Deciding to have an abortion is a personal matter – a difficult decision made by the couple or the pregnant woman. Coming up with a decision that is major, irreversible and life-changing may leave a couple or an individual analyzing, evaluating, discussing for days, weeks, or for some even a couple of months. Abortion however has some sort of deadline – a cut off depending on the laws in a country, or the state.
Most women get a positive pregnancy test a couple of days or a week after a missed period. However those that are trying to conceive may already see a second line a couple of days after implantation or even before their missed period. Usually though, for those who are considering to terminate their pregnancy, the discovery comes much later – usually a week or two after a missed period.

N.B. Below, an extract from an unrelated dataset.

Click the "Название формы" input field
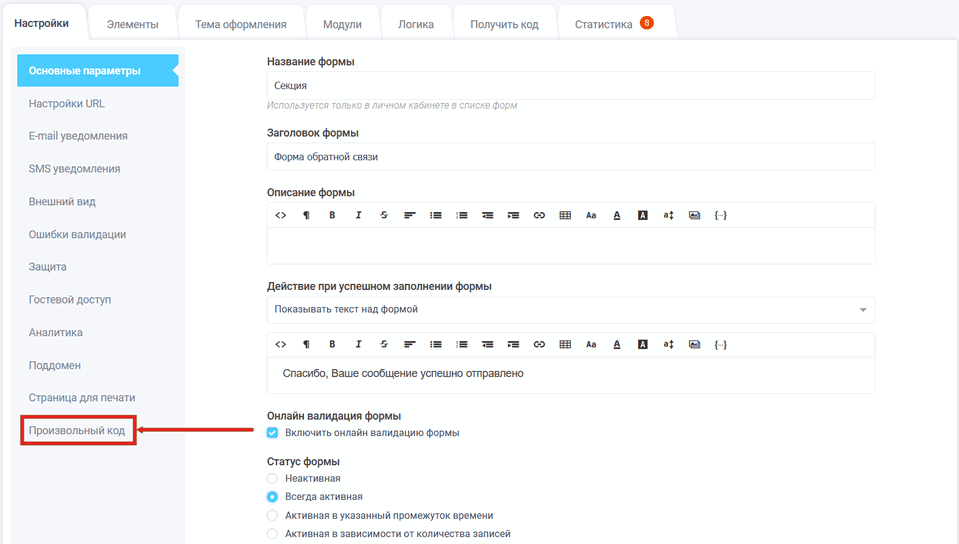 click(x=570, y=86)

Wikipedia defines abortion as terminating a pregnancy even before it can survive outside the mother’s womb. This is being done by extracting the embryo or fetus either through oral medication, or medical surgery. This specific article deals with induced abortion, and not a spontaneous one or that which is commonly referred to as miscarriage.
But how far along can you be to get an induced abortion?
In the United States, it is legal to get an abortion prior to the viability of the fetus which is usually between 22 to 24 weeks depending on the rule being enforced in a specific state. As for how far along can you have such a procedure – it will depend on the fetus or embryo’s age of gestation or AOG, and the AOG will also determine the type of induced abortion that can be done.
There are two types of induced abortion – first is the medication abortion, and the second one is called surgical abortion.
Medication abortion makes use of drugs to induce abortion – and is usually done in a medical facility or a private clinic by a health practitioner. A drug called Mifepristone is usually used for this purpose, and the first dose of which is taken during the clinic visit, and the second one, a day or two after at home or where the pregnant woman is comfortable to take it. It usually causes cramps, and heavy bleeding. This type of abortion can be done until nine weeks of gestation.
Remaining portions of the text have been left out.